RECORDS TO USE: Begin
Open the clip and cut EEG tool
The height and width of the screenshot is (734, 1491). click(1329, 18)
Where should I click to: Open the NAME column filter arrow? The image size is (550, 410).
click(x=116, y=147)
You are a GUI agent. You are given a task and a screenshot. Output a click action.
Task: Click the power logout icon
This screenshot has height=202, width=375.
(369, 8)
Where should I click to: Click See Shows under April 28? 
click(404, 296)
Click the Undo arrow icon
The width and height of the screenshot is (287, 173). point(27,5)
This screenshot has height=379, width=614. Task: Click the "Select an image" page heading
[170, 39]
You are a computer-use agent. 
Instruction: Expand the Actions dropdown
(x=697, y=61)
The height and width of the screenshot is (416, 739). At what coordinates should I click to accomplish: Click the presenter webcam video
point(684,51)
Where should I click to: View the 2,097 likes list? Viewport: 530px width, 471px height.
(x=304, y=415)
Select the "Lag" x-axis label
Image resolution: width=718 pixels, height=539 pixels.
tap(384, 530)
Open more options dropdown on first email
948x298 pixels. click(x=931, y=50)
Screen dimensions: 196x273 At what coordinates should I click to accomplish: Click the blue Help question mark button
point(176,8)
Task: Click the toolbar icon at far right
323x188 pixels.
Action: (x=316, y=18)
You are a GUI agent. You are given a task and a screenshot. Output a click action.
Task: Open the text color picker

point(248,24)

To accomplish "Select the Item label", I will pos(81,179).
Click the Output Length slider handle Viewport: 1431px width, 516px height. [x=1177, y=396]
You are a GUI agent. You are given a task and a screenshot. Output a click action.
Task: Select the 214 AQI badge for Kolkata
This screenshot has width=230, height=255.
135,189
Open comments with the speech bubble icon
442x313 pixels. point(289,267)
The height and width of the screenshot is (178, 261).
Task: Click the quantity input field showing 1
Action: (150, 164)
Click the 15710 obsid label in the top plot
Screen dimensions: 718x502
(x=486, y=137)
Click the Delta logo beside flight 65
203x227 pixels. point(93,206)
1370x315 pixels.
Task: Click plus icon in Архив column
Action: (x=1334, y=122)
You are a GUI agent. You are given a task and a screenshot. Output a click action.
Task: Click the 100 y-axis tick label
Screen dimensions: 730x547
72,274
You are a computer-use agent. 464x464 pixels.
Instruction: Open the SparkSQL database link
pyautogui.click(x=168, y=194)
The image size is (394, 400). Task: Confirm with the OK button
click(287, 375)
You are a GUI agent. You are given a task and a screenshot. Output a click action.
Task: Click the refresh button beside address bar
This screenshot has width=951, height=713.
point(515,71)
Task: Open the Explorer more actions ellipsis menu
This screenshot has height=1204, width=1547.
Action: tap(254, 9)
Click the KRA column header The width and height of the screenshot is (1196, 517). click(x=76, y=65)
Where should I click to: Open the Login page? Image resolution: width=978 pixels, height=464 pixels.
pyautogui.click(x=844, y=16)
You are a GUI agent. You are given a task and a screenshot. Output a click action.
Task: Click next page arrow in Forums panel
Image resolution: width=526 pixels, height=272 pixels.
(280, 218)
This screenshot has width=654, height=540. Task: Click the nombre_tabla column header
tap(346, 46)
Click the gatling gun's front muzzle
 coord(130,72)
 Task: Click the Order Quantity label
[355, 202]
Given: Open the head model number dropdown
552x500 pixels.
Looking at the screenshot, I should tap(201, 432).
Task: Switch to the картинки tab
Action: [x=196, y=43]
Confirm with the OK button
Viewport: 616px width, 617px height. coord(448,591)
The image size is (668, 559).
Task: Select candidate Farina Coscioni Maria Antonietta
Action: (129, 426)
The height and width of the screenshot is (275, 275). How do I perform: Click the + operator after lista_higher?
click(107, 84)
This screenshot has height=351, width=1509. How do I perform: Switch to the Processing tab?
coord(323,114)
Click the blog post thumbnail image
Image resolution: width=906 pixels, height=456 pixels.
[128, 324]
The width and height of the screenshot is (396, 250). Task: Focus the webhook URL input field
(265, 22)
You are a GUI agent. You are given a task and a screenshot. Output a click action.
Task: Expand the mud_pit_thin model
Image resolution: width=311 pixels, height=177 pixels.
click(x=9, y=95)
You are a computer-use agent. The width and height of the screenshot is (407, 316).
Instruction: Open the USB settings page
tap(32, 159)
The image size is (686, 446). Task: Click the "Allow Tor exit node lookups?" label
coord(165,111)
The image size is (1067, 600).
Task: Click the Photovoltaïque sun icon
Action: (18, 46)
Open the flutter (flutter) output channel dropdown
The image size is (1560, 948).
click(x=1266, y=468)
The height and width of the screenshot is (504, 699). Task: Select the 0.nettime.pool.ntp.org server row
RECORDS TO USE: End
The answer must be the full listing, written out word for word.

Open the clip and cut EEG tool
The height and width of the screenshot is (734, 1491). click(1329, 18)
Where should I click to: Open the NAME column filter arrow? The image size is (550, 410).
click(x=116, y=147)
You are a GUI agent. You are given a task and a screenshot. Output a click action.
Task: Click the power logout icon
This screenshot has height=202, width=375.
(369, 8)
Where should I click to: Click See Shows under April 28? 
click(404, 296)
Click the Undo arrow icon
The width and height of the screenshot is (287, 173). point(27,5)
This screenshot has height=379, width=614. Task: Click the "Select an image" page heading
[170, 39]
You are a computer-use agent. 
Instruction: Expand the Actions dropdown
(x=697, y=61)
The height and width of the screenshot is (416, 739). At what coordinates should I click to accomplish: Click the presenter webcam video
point(684,51)
Where should I click to: View the 2,097 likes list? Viewport: 530px width, 471px height.
(x=304, y=415)
Select the "Lag" x-axis label
Image resolution: width=718 pixels, height=539 pixels.
tap(384, 530)
Open more options dropdown on first email
948x298 pixels. click(x=931, y=50)
Screen dimensions: 196x273 At what coordinates should I click to accomplish: Click the blue Help question mark button
point(176,8)
Task: Click the toolbar icon at far right
323x188 pixels.
Action: (x=316, y=18)
You are a GUI agent. You are given a task and a screenshot. Output a click action.
Task: Open the text color picker

point(248,24)

To accomplish "Select the Item label", I will pos(81,179).
Click the Output Length slider handle Viewport: 1431px width, 516px height. [x=1177, y=396]
You are a GUI agent. You are given a task and a screenshot. Output a click action.
Task: Select the 214 AQI badge for Kolkata
This screenshot has width=230, height=255.
135,189
Open comments with the speech bubble icon
442x313 pixels. point(289,267)
The height and width of the screenshot is (178, 261).
Task: Click the quantity input field showing 1
Action: (150, 164)
Click the 15710 obsid label in the top plot
Screen dimensions: 718x502
(x=486, y=137)
Click the Delta logo beside flight 65
203x227 pixels. point(93,206)
1370x315 pixels.
Task: Click plus icon in Архив column
Action: (x=1334, y=122)
You are a GUI agent. You are given a task and a screenshot. Output a click action.
Task: Click the 100 y-axis tick label
Screen dimensions: 730x547
72,274
You are a computer-use agent. 464x464 pixels.
Instruction: Open the SparkSQL database link
pyautogui.click(x=168, y=194)
The image size is (394, 400). Task: Confirm with the OK button
click(287, 375)
You are a GUI agent. You are given a task and a screenshot. Output a click action.
Task: Click the refresh button beside address bar
This screenshot has width=951, height=713.
point(515,71)
Task: Open the Explorer more actions ellipsis menu
This screenshot has height=1204, width=1547.
Action: tap(254, 9)
Click the KRA column header The width and height of the screenshot is (1196, 517). click(x=76, y=65)
Where should I click to: Open the Login page? Image resolution: width=978 pixels, height=464 pixels.
pyautogui.click(x=844, y=16)
You are a GUI agent. You are given a task and a screenshot. Output a click action.
Task: Click next page arrow in Forums panel
Image resolution: width=526 pixels, height=272 pixels.
(280, 218)
This screenshot has width=654, height=540. Task: Click the nombre_tabla column header
tap(346, 46)
Click the gatling gun's front muzzle
 coord(130,72)
 Task: Click the Order Quantity label
[355, 202]
Given: Open the head model number dropdown
552x500 pixels.
Looking at the screenshot, I should tap(201, 432).
Task: Switch to the картинки tab
Action: [x=196, y=43]
Confirm with the OK button
Viewport: 616px width, 617px height. coord(448,591)
The image size is (668, 559).
Task: Select candidate Farina Coscioni Maria Antonietta
Action: (129, 426)
The height and width of the screenshot is (275, 275). How do I perform: Click the + operator after lista_higher?
click(107, 84)
This screenshot has height=351, width=1509. How do I perform: Switch to the Processing tab?
coord(323,114)
Click the blog post thumbnail image
Image resolution: width=906 pixels, height=456 pixels.
[128, 324]
The width and height of the screenshot is (396, 250). Task: Focus the webhook URL input field
(265, 22)
You are a GUI agent. You are given a task and a screenshot. Output a click action.
Task: Expand the mud_pit_thin model
Image resolution: width=311 pixels, height=177 pixels.
click(x=9, y=95)
You are a computer-use agent. The width and height of the screenshot is (407, 316).
Instruction: Open the USB settings page
tap(32, 159)
The image size is (686, 446). Task: Click the "Allow Tor exit node lookups?" label
coord(165,111)
The image size is (1067, 600).
Task: Click the Photovoltaïque sun icon
Action: (18, 46)
Open the flutter (flutter) output channel dropdown
The image size is (1560, 948).
click(x=1266, y=468)
The height and width of the screenshot is (504, 699). Task: Select the 0.nettime.pool.ntp.org server row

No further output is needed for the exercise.